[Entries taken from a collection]
>>>

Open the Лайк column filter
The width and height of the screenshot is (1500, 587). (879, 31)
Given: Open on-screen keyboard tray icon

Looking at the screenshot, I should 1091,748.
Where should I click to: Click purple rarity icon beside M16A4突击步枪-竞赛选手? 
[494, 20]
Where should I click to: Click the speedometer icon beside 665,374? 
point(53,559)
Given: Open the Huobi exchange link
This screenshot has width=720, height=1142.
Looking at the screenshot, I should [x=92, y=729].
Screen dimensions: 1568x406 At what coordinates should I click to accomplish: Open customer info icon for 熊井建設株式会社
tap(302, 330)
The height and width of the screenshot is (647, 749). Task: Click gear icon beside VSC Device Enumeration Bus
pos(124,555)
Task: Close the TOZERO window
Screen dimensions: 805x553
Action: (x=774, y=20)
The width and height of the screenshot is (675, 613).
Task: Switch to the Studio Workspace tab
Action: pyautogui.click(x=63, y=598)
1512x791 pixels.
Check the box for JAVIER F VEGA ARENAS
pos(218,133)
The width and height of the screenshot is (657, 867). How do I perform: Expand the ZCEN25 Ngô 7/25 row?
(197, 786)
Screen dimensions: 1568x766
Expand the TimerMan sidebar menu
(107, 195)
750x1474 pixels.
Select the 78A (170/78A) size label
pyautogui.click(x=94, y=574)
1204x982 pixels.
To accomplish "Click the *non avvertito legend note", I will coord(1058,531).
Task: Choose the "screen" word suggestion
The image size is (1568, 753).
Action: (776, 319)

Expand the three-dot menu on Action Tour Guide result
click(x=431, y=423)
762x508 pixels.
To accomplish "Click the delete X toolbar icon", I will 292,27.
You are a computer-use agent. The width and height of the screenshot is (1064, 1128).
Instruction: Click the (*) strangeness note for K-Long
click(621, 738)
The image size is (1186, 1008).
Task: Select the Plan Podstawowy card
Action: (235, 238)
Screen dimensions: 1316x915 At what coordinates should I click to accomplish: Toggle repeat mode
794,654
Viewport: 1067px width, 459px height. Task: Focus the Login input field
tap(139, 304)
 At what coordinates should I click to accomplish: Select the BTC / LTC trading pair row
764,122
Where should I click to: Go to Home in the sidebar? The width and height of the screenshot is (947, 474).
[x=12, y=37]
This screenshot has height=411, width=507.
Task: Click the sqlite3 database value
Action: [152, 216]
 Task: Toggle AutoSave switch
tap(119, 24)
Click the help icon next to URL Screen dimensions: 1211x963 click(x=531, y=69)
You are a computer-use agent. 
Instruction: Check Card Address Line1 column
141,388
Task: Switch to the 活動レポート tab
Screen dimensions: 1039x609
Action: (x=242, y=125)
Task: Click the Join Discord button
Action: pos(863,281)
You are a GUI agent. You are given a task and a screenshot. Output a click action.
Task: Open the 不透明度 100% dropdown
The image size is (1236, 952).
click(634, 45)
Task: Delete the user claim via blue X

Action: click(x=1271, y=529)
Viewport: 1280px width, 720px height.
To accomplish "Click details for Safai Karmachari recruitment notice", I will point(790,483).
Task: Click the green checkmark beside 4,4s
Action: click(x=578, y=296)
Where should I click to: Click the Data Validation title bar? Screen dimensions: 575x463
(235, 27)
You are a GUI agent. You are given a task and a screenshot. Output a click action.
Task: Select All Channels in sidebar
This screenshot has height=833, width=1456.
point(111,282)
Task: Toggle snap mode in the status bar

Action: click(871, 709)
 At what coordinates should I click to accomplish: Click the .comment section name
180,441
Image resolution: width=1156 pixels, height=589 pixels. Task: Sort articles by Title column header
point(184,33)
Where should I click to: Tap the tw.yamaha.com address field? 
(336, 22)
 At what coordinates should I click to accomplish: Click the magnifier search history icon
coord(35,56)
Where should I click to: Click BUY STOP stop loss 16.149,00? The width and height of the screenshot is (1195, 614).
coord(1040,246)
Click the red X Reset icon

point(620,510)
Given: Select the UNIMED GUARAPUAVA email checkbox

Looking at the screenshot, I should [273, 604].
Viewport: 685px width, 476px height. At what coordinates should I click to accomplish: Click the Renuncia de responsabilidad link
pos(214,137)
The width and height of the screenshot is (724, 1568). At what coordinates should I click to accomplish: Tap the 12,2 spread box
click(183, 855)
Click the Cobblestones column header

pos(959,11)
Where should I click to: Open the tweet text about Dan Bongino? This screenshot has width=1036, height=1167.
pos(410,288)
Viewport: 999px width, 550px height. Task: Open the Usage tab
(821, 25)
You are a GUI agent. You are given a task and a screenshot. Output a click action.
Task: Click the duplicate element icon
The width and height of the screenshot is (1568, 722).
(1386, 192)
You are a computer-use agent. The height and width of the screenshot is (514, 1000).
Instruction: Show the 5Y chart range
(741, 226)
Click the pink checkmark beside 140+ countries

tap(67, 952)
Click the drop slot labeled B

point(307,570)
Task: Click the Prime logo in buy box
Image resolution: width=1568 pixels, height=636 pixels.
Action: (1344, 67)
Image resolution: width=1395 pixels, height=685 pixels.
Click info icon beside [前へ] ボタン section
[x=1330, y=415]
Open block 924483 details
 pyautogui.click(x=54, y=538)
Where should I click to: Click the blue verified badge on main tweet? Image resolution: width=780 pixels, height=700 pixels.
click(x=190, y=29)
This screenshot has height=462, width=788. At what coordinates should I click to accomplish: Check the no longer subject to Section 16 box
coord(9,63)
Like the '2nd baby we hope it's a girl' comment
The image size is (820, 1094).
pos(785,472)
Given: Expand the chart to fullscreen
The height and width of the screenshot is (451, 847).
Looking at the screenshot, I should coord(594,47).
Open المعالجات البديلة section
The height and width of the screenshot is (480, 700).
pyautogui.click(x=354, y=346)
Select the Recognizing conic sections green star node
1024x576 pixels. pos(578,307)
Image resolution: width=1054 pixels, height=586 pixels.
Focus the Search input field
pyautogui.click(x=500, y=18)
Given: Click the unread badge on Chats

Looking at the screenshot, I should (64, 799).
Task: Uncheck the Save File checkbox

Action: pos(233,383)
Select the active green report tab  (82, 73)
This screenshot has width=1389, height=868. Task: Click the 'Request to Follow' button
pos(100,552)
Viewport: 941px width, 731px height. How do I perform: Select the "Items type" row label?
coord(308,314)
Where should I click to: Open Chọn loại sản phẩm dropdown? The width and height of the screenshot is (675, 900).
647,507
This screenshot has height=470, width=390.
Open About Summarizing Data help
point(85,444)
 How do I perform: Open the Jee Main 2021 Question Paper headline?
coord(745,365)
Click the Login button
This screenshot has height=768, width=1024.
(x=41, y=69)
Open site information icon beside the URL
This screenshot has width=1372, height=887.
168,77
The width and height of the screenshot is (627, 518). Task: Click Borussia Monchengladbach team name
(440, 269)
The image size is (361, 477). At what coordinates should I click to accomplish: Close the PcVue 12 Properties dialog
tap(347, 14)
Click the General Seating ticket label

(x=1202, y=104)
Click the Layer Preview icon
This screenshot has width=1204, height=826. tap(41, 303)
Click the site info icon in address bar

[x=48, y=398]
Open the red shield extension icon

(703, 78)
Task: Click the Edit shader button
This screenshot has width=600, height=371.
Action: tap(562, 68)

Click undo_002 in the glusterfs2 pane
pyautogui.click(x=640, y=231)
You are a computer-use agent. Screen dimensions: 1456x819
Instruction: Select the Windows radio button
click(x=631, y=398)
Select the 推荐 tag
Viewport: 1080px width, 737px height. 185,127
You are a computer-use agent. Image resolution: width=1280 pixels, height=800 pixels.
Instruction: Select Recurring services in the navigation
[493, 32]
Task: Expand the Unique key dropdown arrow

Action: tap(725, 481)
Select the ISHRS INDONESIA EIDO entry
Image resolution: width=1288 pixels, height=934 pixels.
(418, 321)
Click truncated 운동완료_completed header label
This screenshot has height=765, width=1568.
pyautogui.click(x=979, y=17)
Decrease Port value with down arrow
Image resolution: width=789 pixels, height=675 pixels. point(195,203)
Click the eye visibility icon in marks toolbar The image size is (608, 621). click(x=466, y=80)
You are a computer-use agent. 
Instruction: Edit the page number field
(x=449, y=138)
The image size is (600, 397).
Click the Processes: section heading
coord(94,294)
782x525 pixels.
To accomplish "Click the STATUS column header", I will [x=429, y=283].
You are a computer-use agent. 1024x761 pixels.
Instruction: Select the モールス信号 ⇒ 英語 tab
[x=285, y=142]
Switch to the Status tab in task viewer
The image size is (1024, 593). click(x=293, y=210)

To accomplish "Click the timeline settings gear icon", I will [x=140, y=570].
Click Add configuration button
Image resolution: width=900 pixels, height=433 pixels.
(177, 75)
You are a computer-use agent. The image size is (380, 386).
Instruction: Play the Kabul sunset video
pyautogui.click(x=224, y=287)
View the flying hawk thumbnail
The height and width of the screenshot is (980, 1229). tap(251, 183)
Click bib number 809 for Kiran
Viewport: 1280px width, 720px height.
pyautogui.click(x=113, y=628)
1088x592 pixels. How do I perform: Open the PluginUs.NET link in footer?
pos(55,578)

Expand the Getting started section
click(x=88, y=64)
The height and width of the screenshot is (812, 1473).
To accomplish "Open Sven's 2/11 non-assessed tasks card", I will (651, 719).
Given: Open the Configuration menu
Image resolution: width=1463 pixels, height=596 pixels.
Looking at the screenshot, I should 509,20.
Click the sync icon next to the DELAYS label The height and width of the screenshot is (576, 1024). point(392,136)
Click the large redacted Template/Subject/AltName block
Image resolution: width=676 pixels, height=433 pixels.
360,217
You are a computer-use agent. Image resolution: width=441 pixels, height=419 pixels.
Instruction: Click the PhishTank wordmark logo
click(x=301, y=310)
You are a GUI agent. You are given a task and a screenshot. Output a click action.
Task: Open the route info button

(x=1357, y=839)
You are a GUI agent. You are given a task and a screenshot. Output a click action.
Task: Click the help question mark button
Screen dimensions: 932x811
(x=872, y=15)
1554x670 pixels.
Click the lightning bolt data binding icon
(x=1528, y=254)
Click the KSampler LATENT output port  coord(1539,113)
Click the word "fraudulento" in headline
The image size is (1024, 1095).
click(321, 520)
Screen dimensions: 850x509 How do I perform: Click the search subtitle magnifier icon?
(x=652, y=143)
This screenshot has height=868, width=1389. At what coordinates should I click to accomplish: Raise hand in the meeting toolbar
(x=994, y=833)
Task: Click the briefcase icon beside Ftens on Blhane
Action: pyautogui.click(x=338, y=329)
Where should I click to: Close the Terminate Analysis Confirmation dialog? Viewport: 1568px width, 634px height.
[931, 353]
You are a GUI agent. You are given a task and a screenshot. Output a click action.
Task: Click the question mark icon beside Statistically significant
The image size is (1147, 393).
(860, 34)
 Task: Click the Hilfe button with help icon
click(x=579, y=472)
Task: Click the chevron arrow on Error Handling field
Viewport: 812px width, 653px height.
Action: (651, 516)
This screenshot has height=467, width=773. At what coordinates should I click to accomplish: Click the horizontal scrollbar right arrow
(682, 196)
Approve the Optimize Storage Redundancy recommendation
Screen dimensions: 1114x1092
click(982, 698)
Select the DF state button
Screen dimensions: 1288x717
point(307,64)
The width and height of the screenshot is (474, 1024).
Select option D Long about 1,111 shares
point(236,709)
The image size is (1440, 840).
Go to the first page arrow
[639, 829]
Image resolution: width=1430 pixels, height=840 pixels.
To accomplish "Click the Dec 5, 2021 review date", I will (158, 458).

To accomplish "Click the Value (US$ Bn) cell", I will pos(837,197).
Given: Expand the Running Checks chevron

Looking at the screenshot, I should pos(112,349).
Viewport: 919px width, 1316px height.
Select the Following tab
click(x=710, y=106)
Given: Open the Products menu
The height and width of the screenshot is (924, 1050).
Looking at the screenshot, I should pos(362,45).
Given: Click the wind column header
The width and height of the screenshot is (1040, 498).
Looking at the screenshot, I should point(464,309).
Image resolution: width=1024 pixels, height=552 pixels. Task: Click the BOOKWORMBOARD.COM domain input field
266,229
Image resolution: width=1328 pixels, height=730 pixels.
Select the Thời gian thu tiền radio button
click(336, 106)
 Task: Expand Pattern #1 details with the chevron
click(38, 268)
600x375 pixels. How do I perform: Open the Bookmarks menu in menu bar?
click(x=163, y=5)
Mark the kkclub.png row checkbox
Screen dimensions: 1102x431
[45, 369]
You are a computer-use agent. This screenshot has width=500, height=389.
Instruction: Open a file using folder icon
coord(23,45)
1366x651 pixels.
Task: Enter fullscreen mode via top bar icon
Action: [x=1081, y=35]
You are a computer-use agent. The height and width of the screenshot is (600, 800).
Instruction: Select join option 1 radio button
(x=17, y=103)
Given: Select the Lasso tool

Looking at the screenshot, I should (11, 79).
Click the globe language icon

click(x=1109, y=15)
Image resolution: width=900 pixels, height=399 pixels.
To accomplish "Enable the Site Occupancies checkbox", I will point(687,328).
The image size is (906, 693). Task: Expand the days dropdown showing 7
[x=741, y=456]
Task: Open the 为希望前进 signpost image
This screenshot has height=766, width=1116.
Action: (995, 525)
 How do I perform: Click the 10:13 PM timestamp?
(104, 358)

<<<

ACTIVITY:
Above are the records; repeat exactly the lines from the one holding "Select the 78A (170/78A) size label" down to the one holding "762x508 pixels.", end lines included.

OUTPUT FOR THIS EXERCISE:
Select the 78A (170/78A) size label
pyautogui.click(x=94, y=574)
1204x982 pixels.
To accomplish "Click the *non avvertito legend note", I will coord(1058,531).
Task: Choose the "screen" word suggestion
The image size is (1568, 753).
Action: (776, 319)

Expand the three-dot menu on Action Tour Guide result
click(x=431, y=423)
762x508 pixels.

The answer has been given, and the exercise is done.